Seuls quelques néons jaunâtres éclairent cette longue avenue de Paris. Exposée, mais pas trop. Juste ce qu’il faut. Miaou2 traîne derrière elle son chariot bourré à craquer de bombes de peinture et de rouleaux. Inxy, son acolyte, ouvre la marche. C’est lui qui s’est occupé d’organiser la soirée. Rendez-vous est fixé à 22h30, près d’un arrêt de tram. Quelques bières avalées histoire de s’ambiancer, puis direction le mur. Celui sur lequel ils vont assouvir la passion qui les anime depuis l’adolescenc­e : le graffiti.
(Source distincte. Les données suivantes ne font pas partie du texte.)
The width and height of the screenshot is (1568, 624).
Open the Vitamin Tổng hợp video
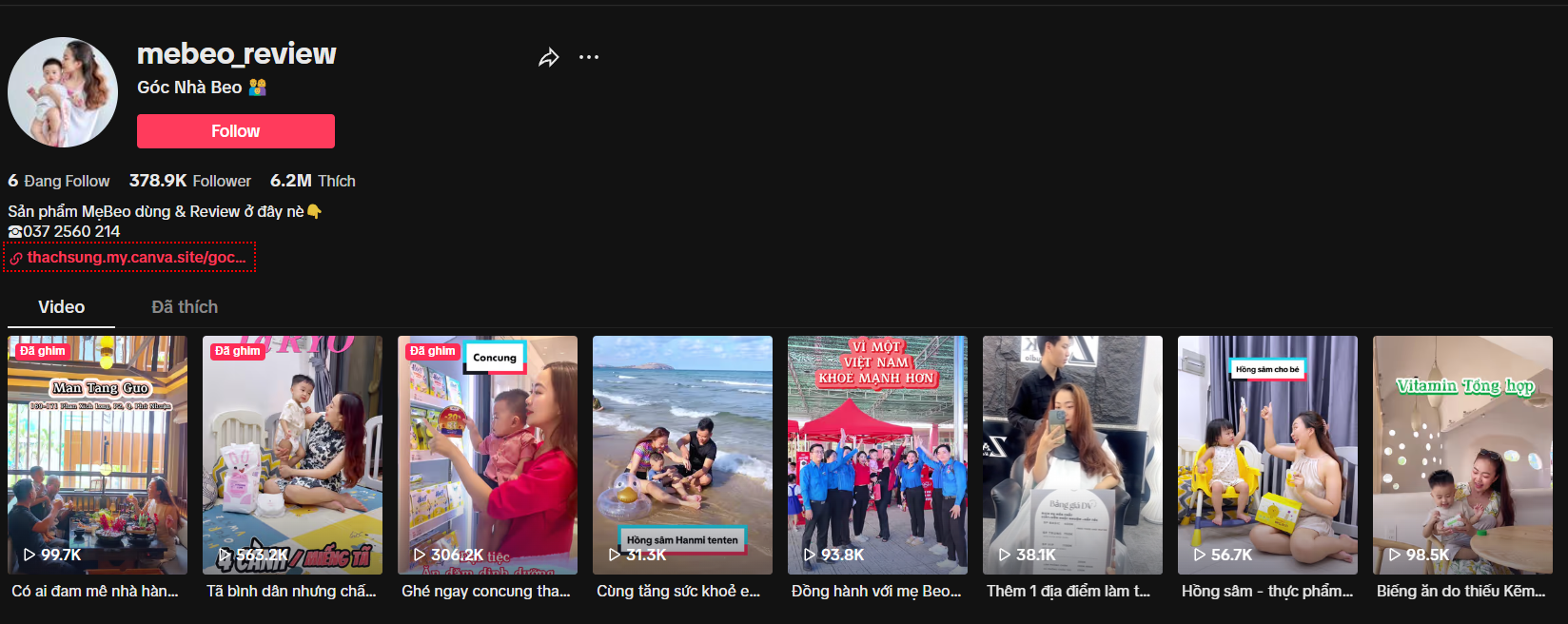click(x=1462, y=455)
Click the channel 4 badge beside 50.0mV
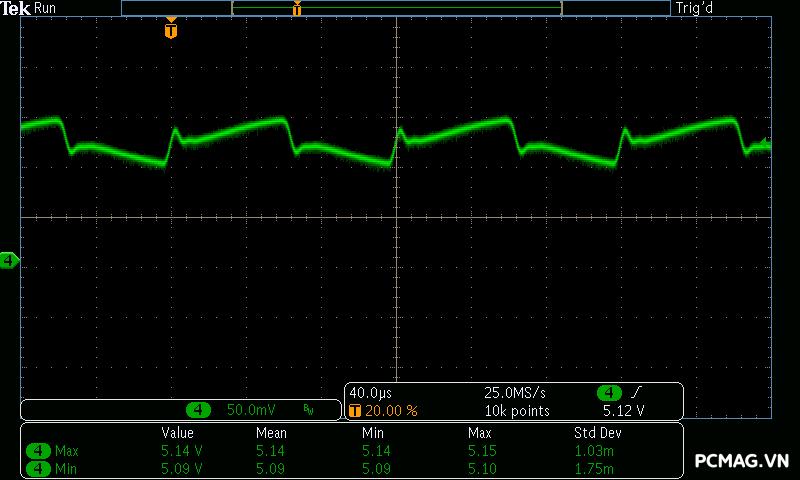800x480 pixels. tap(199, 410)
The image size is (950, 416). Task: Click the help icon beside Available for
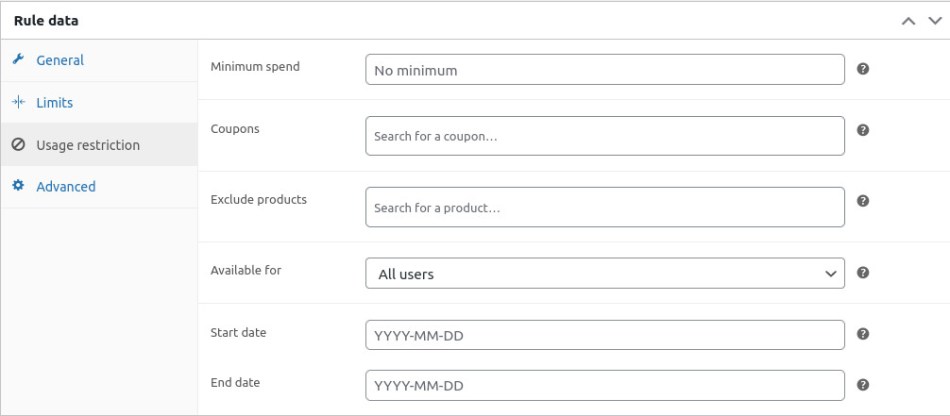[863, 272]
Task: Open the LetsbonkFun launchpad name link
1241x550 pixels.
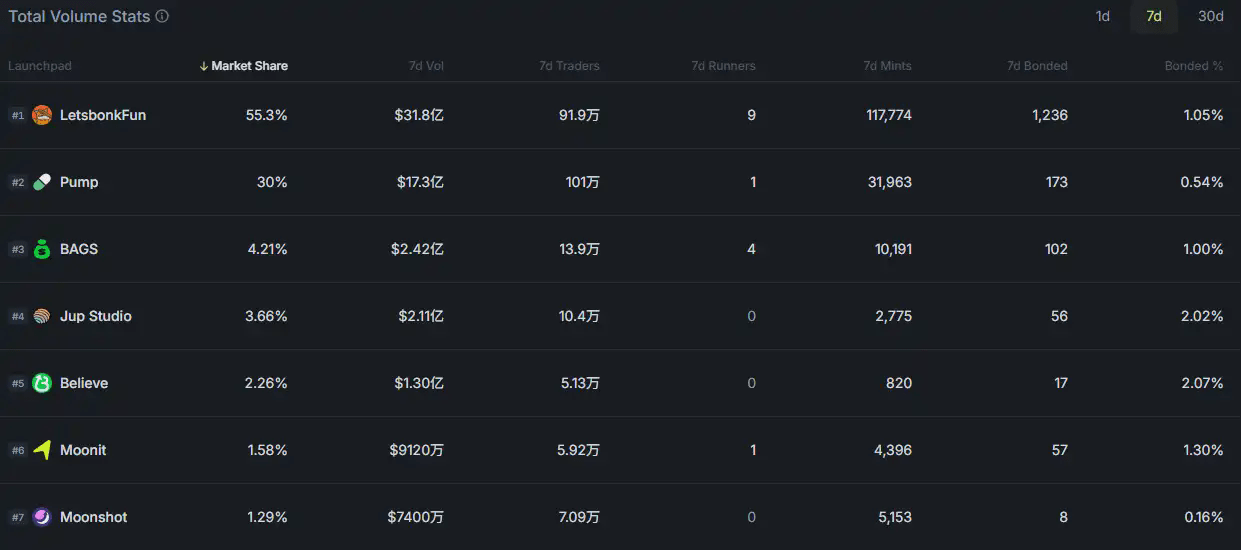Action: 103,115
Mais « à la vandale ». Celui réalisé sur des murs non autorisés. « Plus excitant », affirme Miaou2. Mais si la police passe par là, les deux graffeurs risquent gros. « Le vandale, ça vaut cher maintenant. Les amendes, ça rigole pas », reconnaît la jeune femme. Aujourd’hui, le montant de la contravent­ion pour un tag ou un graff classique est de 3 750 €. Il peut grimper jusqu’à 30 000 € et deux ans d’emprisonne­ment si la surface recouverte est importante et qu’il s’agit de peinture indélébile.

De la rue aux galeries

Pas de quoi faire remballer aux deux graffeurs leur rouleaux et leurs caps (les embouts interchang­eables pour bombes de peintures). « Le graffiti, c’est l’un des cinq piliers du hip-hop. C’est une discipline, tout comme le rap, la breakdance, le Djing et le beatmaker », assènent-ils. C’est aussi du partage et beaucoup de tolérance. Quant à leur terrain de jeu, Paris, ils sont unanimes, « c’est quand même une super-ville. Tu peux peindre partout, même sous la pluie ! » Ce soir-là, ce sera du classique : leur blaze (leur surnom), en gros, sur toute la hauteur du mur, et l’incontourn­able nom de leur crew (leur bande) – MCT – pour marquer leur appartenan­ce. Ils peindront avec la même rage et la même passion qu’à leurs débuts, il y a vingt ans. « Le graff, c’est une invitation. Une connexion. Moi, quand on m’a proposé d’entrer à MCT, j’étais super fière. Le crew, il est aussi vieux que moi [MCT a été formé en 1983] ! » se souvient Miaou2. Ces dernières années, le graffiti a gagné ses lettres de noblesse. En témoignent les artistes comme Marko 93 (aka Dark Vapor), ou encore Zenoy et Vision qui, reconnus pour leur art, exposent aujourd’hui dans des galeries. Une tendance dont s’amuse Inxy : « Les gens ont du mal à comprendre que ces artistes, qu’ils voient dans les galeries, ce sont les mêmes qui, il y a vingt ans, faisaient des tags dans le métro. »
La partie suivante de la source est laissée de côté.